Primaire à gauche : la fausse bonne idée

par Laurent Joffrin |  publié le 16/04/2025

Réclamé par plusieurs stratèges de la gauche, un nouveau scrutin préalable à l’élection présidentielle mènerait inévitablement à l’échec.

Laurent Joffrin

« L’option d’une primaire s’impose à gauche », titre le Figaro. Étrange affirmation : rien n’est en fait décidé. Certes l’hypothèse est effectivement caressée par certains leaders de la gauche. Mais les autres la récusent et, surtout, quelques remarques de bon sens montrent qu’une primaire pour 2027 serait un passeport pour la défaite.

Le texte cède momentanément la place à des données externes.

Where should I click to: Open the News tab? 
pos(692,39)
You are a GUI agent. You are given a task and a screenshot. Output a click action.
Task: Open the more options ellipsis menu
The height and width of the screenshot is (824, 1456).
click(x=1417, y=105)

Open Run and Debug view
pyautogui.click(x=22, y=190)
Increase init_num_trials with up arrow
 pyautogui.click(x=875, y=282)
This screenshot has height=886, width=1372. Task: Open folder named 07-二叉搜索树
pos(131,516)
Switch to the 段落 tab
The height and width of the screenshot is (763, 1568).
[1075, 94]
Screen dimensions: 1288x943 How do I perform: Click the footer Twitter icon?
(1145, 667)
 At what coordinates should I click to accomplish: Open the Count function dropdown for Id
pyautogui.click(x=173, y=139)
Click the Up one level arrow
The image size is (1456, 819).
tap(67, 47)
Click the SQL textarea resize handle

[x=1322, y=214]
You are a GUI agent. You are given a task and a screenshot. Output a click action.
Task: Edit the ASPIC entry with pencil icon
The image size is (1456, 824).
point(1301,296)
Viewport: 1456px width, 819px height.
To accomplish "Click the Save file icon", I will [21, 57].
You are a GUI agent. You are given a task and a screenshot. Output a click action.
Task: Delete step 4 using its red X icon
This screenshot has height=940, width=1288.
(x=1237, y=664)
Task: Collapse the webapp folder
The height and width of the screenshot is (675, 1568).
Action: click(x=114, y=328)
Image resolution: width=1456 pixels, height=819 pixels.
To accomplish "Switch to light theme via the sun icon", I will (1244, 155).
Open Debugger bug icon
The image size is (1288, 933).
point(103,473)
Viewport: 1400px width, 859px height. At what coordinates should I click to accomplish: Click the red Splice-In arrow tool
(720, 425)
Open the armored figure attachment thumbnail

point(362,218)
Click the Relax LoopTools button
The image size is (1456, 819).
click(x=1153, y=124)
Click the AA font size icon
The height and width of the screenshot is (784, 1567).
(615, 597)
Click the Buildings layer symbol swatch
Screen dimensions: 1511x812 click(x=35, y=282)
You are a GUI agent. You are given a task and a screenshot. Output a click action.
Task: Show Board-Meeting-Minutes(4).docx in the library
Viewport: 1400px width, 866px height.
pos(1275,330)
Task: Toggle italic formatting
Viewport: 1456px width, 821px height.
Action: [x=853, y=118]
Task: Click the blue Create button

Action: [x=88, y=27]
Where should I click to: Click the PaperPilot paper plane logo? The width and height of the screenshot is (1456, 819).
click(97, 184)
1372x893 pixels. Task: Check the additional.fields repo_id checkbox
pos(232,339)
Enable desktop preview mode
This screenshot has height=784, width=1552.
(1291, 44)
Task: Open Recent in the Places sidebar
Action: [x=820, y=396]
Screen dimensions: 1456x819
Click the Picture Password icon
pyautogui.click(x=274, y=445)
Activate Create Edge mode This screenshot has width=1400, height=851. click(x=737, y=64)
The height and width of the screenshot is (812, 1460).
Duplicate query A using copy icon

Les écologistes, l’actuelle direction socialiste d’Olivier Faure et le micro parti de Clémentine Autain, François Ruffin et quelques autres, militent pour cette nouvelle mouture de l’union de la gauche. Une union rétrécie au lavage, en fait : Jean-Luc Mélenchon, Raphaël Glucksmann et l’opposition interne du PS y sont hostiles. Ce qui pose un léger problème, puisque Gluksmann et Mélenchon sont aujourd’hui les seuls à dépasser les 10% dans les intentions de vote.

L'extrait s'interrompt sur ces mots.